■ REQUIREMENT
Lay out the records from their start through the line containing "device-address: BE:FF:68:00:05:A9 is" as a Markdown table with the columns Number and Text, giving each non-blank line its own numbered row. Leave the pictures out.

■ RECORDS TO PROCESS
________________________

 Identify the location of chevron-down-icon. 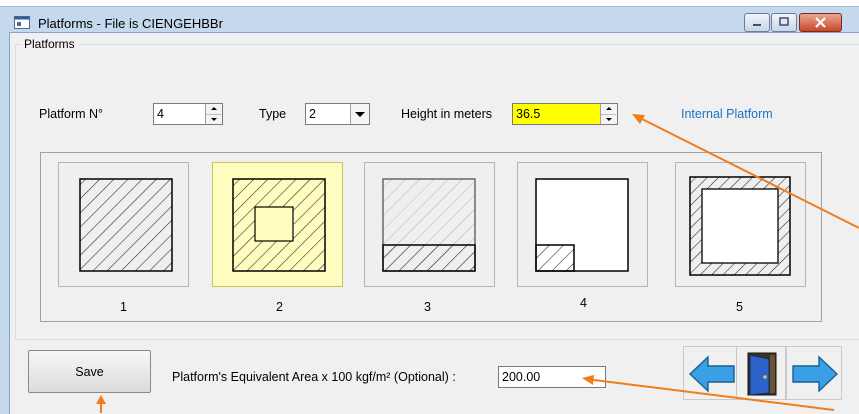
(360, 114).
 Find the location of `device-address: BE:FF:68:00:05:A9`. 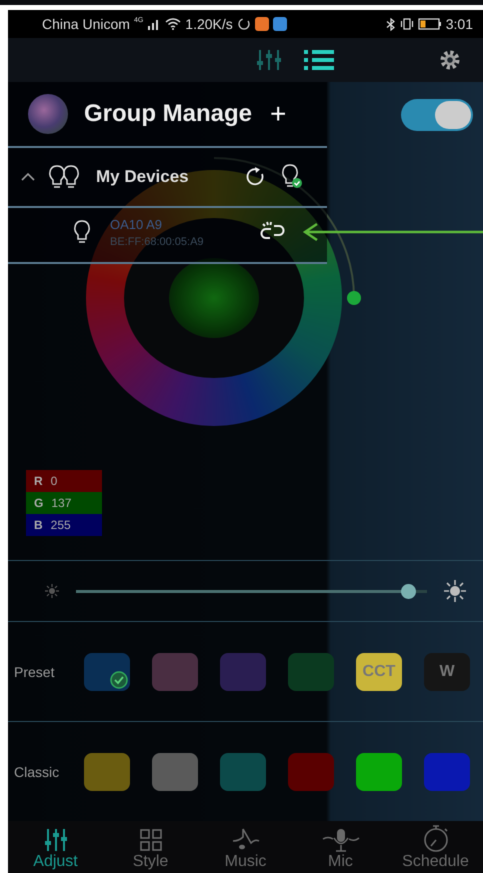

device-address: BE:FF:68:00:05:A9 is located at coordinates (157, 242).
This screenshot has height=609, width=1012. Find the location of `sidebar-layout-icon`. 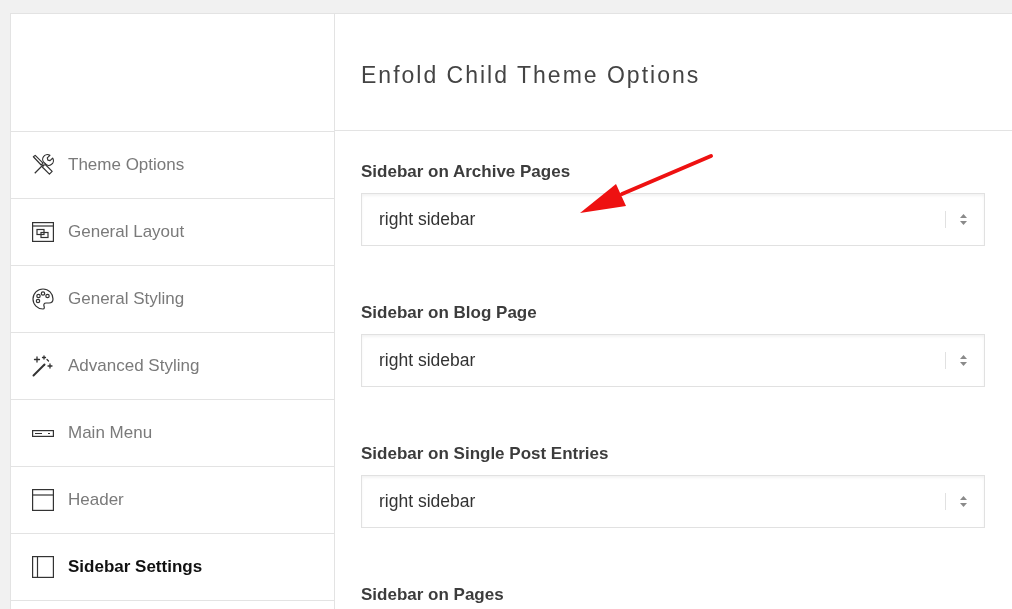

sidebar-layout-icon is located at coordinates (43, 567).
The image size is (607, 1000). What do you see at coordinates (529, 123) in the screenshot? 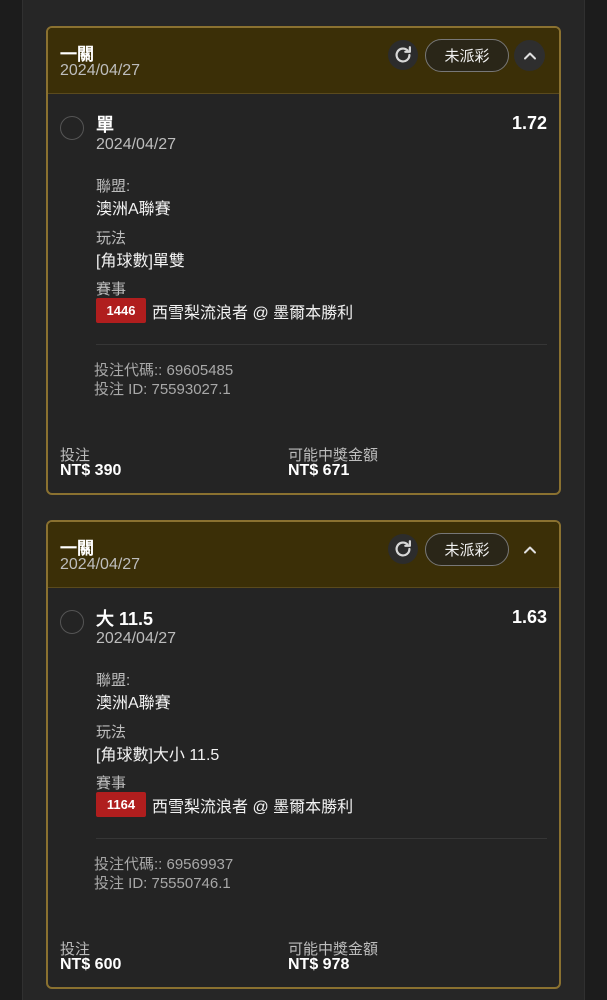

________________________

■ WRITTEN RESPONSE
| Number | Text |
|---|---|
| 1 |  Identify the location of chevron-down-icon.  |
| 2 | (360, 114). |
| 3 |  Find the location of `device-address: BE:FF:68:00:05:A9`.  |
| 4 | device-address: BE:FF:68:00:05:A9 is located at coordinates (157, 242). |